I continue to wonder how much weight weather and climate carry on the potential for development of any given people: Vietnam is in the same area, but in spite of thousands of years of invasions and foreign domination (the XX century was just a brief episode, Chinese rulers enslaved the entire country for centuries at a time), it is much more developed than Cambodia. The untold suffering of the Cambodians is mute, like the desolate countryside on the way to Siem Reap. Perhaps people don’t want to be there anymore, unless they have to. 20 years (since those responsible have been removed form power) is not a long enough time to exorcise the living memory of genocide, which took place in the countryside. The damage still hovers in the air, mixed in with the hot dust.

And I also wonder: why must a nation, any nation, impose its dominance on others, in order to feel great and powerful? It seems the two things are correlated in history: now that China is asserting its power and influene, even Chinese People are enjoying an unprecedented degree of well being, though in a still small minority and with a yawning (and spreading) chasm between them and the overwhelming majority of the population, which can only be called have-nots. Progress is increasing the numbers of those who do better, but I have no illusion that wealth will be spread to any degree fo fairness, in spite of trumpeted ideological bluster.

The senselessness of war, any war, becomes clearer when travelling: how can a nation, any nation, but more so the most powerful and removed, attack a country it understands very little of (not even the language) and pretend to retain control of it? It is impossible to even understand what goes on in it, how can one (or one nation) pretend to control it without first understanding its history, which is its destiny and holds the keys to the workings of a nation. It is incredibly naïf, and I am thinking to the American adventure in Vietnam, Cambodia and Laos, but all colonial wars and not only in this part of the world, have borne the same fruits of misery long after they ended. Ultimately, it is hubris, the conviction that “it can be done” and “it is imperative”. The US had very good historical reasons for intervention, if seen in the short span of the geopolitical moment, but ridiculous, both in scope and possibilities of success, if regarded through the length of the countries’ history. And tragically, a half century later, the same mistakes, brought on by the same premise, is bringing disastrous results to all parties involved in nearby parts of the world, equally removed, at least geophysically, from the attacking power. What is even more incredible, is that the US population is totally untouched, unconcerned or unaffected by the wars going on now, except in the very small segment that makes up its military. It’s not the way things work naturally, though what’s natural anymore. It makes one wonder what will come next, after the towel(s) will be thrown in and direct US involvement in the fighting stops, as it came to an end in 1973 in this part of the world: will the world be a better place? Was it then? Was the sstatus of the American Nation diminished by the retreat? Will it be when the senseless present invasions come to an end? Will the prolongment of the unjustifiable "involvement" bring any tangible benefit to the world? To the American Nation? To those we are supposedly defending? And how long will it take, if ever. to undo at least some of the damage of the current occupations?

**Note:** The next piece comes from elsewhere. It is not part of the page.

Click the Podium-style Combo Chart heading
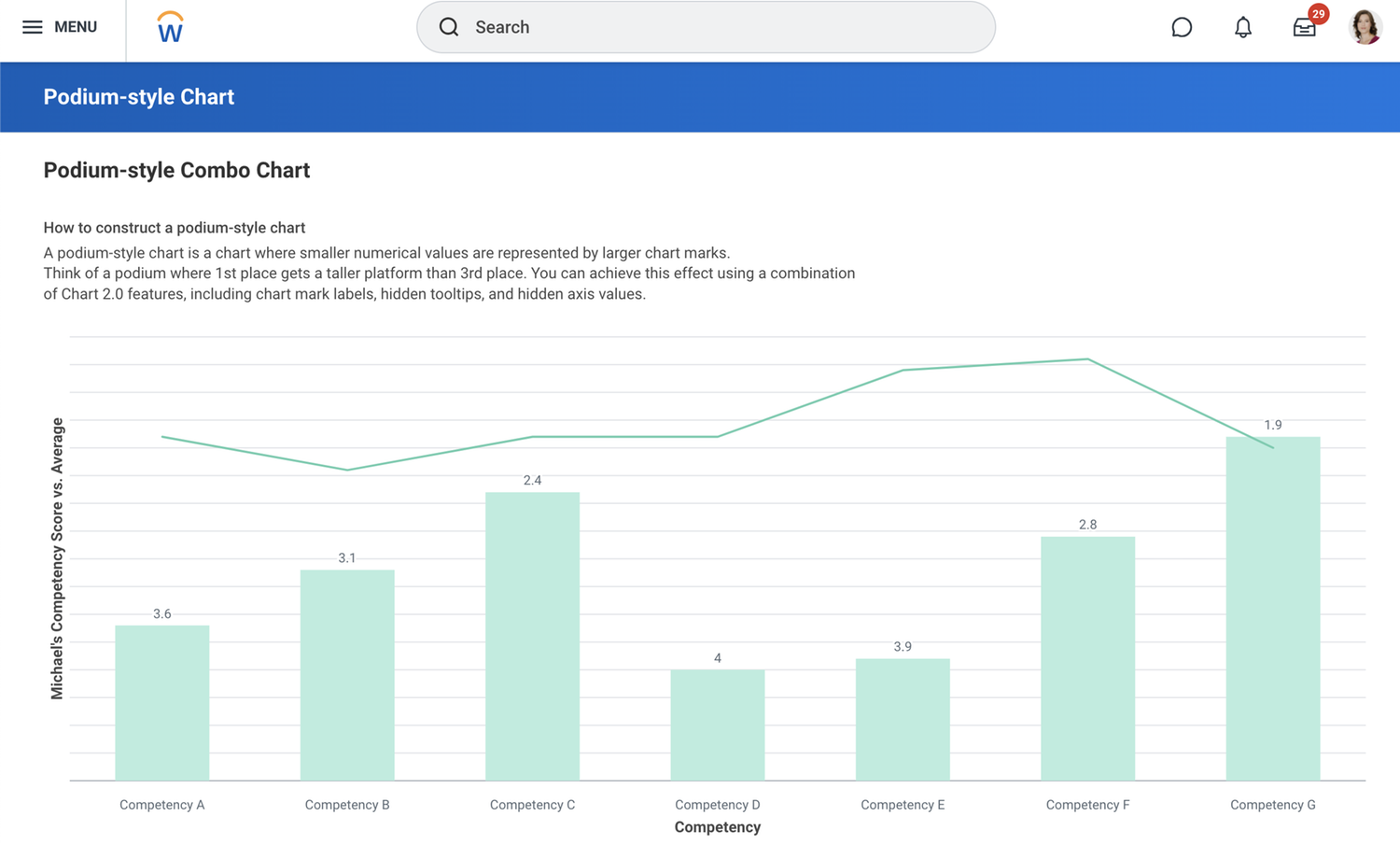 tap(176, 170)
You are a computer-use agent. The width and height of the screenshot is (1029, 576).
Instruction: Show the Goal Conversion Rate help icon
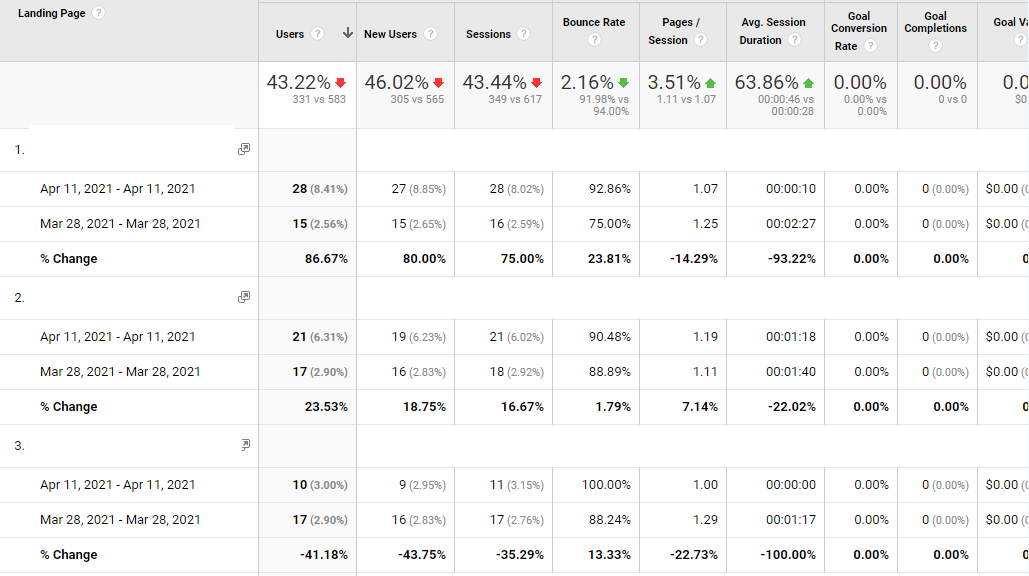tap(870, 46)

Wednesday, 24 February 2010

My Guangzhou hotel was positively luxurious, for less money than in Hong Kong; the taxi driver whom I struggled with to make him take me there from the train station, seemed brain damaged at the communicative and indivual initiative ganglia, though eventually I manifested the necessity of using his cell phone to call the hotel (which he could not find in spite of beingg well known in a Western hamlet) which sent a bellman with a large umbrella and a very sunny disposition to come and show the driver the way. It was very Mr. Pickwick, the bellman wore the uniform of film noir bellhops (burgundy with gold bottons, in colorized reality) including the pillow box hat and he could not believe I invited him to join me in the taxi. He is as tall as me and slender, excited about speaking English and his name plate says "Kevin". The hotel decor is pompous and pompous: 4 stars, for $ 58 a night. Itches: they "don’t have no smoking rooms", I found out at check in, except on the "executive floor", which is $ 11 more per night. For all its pretense, the hotel lacks proper sound insulation, somewhere they were having a very loud function with a roaring PA system blaring loud (and out fo tune) anaccompanied chinese singing. Then it became a singalong.... I wish it had not feel like I was right there.

Shenzen - Guangzhou

Once I started taking pictures, in Hong Kong, I haven't stopped, though my impression of the rest of China is that it is precisely how I had imagined: people seem to live grim lives, with consolation and comfort in a strong sense of community and commitment to common values; from my observations as an outsider, in public spaces herd behavior rules and individual creativity is absent. "Modernization" is evident, but I am not sure it is making things a whole lot better, not under a rural or urbanistic landscape profile and environmental damage and degradation are evident everywhere. And it is clear that even though things are functional and people who would live in favelas in Caracas, Buenos Aires or Manila here live in apartment blocks, they are apartment blocks that would quickly push me to suicide, if I were confined to them. I am sure security is better than in Housing Projects in American Cities, but anything else that can be seen from the outside in these vertical behives, makes American Housing Projects look like a Shangri La.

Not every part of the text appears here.